A Brief Introduction to Ruby's Kernel.fork
Recently, a coworker asked if I could help with manipulating some large CSV files. Each file contained approximately 1.2 million records and was over 200 megabytes in size. I’ve never worked with such large CSV files before, so I had no idea how long they would take to process.
I decided to start by writing a Ruby script that would parse and manipulate only a subset of the data. I used Benchmark to figure out how long it would take the program to run. I then did some quick calculations and the result was that it would take roughly 25 minutes to process the entire data set.
My first attempt looked like this:
require 'benchmark'
require 'csv'
# Read each record in sample.csv, manipulate it,
# and write it to sample.out.csv
bm = Benchmark.realtime do
File.open('sample.out.csv', 'w+') do |output|
CSV.foreach('sample.csv') do |input|
# Do some manipulations...
output.write(input.to_csv)
end
end
end
puts bm
Coincidentally, I had been reading about working with threads and processes in Ruby in the evenings. I thought that this would be a great opportunity to use some of my new knowledge.
About Kernel.fork
According to Ruby’s documentation, Kernel.fork
“creates a subprocess. If a block is specified, the block is run in the subprocess…” The documentation also points out that it should be used with Process.wait
or Process.detach
to avoid accumulating zombie processes.
Here is an example:
fork do
# Do stuff in a subprocess
end
# Wait for the subprocess(es) to finish
Process.wait
Reworking the Code
Integrating Kernel.fork
into my existing solution was very simple. All I had to do was insert a strategically placed fork
block into my code. The result being that I saved myself and my coworker several extra minutes of waiting.
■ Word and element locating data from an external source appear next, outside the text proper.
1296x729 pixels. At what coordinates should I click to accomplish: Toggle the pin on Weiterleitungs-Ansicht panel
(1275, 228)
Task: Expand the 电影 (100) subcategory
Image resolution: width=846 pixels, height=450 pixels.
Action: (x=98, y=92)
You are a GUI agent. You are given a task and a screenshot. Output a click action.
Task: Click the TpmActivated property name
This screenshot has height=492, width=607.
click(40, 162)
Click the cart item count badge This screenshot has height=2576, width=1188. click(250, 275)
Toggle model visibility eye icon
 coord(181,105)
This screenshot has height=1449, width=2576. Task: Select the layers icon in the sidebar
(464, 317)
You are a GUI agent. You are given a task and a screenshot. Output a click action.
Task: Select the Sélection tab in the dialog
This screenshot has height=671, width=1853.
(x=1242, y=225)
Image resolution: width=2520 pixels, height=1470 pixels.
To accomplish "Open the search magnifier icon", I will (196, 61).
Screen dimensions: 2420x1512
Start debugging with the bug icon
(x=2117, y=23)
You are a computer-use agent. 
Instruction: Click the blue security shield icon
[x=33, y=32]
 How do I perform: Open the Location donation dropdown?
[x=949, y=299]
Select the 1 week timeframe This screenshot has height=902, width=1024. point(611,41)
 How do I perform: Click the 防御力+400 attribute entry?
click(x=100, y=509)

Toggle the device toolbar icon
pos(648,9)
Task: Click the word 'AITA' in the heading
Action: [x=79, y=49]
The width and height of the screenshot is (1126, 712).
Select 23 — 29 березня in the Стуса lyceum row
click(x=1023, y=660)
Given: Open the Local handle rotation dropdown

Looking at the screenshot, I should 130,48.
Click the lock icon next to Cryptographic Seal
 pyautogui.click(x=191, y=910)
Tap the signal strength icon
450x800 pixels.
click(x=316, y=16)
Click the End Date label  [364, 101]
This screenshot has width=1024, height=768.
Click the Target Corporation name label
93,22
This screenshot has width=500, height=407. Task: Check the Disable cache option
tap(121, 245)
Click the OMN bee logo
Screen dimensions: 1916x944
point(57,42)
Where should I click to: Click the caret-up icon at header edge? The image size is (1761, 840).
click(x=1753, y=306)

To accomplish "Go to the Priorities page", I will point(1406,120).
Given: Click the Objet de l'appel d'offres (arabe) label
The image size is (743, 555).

Here’s what I ended up with:
require 'benchmark'
require 'csv'
bm = Benchmark.realtime do
['file1.csv', 'file2.csv', 'file3.csv'].each do |input_file|
fork do
output_file = input_file + '.out'
File.open(output_file, 'w+') do |output|
CSV.foreach(input_file) do |input|
# Do some manipulations...
output.write(input.to_csv)
end
end
end
end
end
puts bm
Bonus Tip
You can achieve the same result in Bash using ampersands (&). In Bash, the ampersand is a control operator used to fork processes. This means that if I were to modify the previous example to accept an input file and output file as arguments, I could then run the following command in Bash and achieve similar results:
ruby parse.rb in1.csv out1.csv & \
ruby parse.rb in2.csv out2.csv & \
ruby parse.rb in3.csv out3.csv &